A. Motion for Preliminary Approval of Settlement

In their Motion for Preliminary Approval of Settlement, the parties ask the court to (1) conditionally certify the proposed settlement class; (2) grant preliminary approval of the proposed settlement agreement; (3) appoint plaintiffs' counsel as class counsel; (4) approve the proposed notice; and (5) direct that notice of the settlement be provided to the proposed settlement class per the proposed notice plan and set the final fairness hearing. The court addresses these issues below.

1. Rule 23 Class Certification for Purposes of Settlement

Plaintiffs seek certification of the following settlement class:

[A]ll Commercial Customers in Kansas, Missouri, Iowa or Nebraska who were parties to a written Service Agreement with Defendants or their affiliates at any time between May 1, 2007 and June 30, 2015 and who were assessed either: (a) a fuel surcharge; (b) an environmental fee (or fuel/environmental fee); (c) an administrative fee; or (d) a base rate increase not accompanied by a new contract or change in service.

ENTRIES PROVIDED
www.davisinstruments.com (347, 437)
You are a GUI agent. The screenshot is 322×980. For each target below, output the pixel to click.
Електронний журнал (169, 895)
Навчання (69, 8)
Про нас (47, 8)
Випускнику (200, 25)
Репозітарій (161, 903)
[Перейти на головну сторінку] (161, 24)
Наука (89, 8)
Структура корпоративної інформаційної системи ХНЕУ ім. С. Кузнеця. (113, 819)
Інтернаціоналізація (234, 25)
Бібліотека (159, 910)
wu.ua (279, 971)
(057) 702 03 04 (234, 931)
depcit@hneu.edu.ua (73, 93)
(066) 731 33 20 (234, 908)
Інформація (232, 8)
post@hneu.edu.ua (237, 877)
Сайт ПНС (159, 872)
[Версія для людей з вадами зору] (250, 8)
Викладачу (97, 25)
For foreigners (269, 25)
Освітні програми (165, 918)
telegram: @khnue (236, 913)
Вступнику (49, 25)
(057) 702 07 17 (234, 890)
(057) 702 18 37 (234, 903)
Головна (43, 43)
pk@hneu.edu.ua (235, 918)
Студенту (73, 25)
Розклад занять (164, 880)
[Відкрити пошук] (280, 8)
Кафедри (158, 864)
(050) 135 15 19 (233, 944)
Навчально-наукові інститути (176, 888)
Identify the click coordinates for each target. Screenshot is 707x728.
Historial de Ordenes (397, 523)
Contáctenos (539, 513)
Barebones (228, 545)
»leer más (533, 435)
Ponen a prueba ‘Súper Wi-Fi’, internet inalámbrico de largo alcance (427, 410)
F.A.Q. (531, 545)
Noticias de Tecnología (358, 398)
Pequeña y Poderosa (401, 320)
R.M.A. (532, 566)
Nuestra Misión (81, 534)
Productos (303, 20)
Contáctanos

WHAT IS BEING ASKED
Continue the court's discussion of the motion for preliminary approval of the class settlement, picking up right after the definition of the proposed settlement class.

RESPONSE TO THE EXERCISE
(Doc. 135 (amending proposed class definition in Motion for Preliminary Approval of Settlement).) The determination of class certification is committed to the broad discretion of the trial court. See In re Motor Fuel Temperature Sales Practices Litig., 258 F.R.D. 671, 674 (D. Kan. 2009) (citing Shook v. El Paso Cnty., 386 F.3d 963, 967 (10th Cir. 2004). Plaintiffs have the burden to demonstrate "under a strict burden of proof" that the requirements of Rule 23 are satisfied. See Trevizo v. Adams, 455 F.3d 1155, 1162 (10th Cir. 2006). To do so, plaintiffs must first satisfy the prerequisites of Fed. R. Civ. P. 23(a). In re Motor Fuel Temperature Sales Practices Litig., 258 F.R.D. at 674. Then, plaintiffs must demonstrate that the proposed class action fits within one of the categories described in Fed. R. Civ. P. 23(b). Id. at 675.

a. The Proposed Revised Class Definition Meets the Requirements of Fed. R. Civ. P. 23(a)

To satisfy the prerequisites of Fed. R. Civ. P. 23(a), plaintiffs must show that (1) the class is so numerous that joinder of all members is impracticable; (2) questions or law or fact are common to the class; (3) the claims of the representative parties are typical of the claims of the class; and (4) the representative parties will fairly and adequately protect the class members' interests. Fed. R. Civ. P. 23(a). The court looks to each requirement below.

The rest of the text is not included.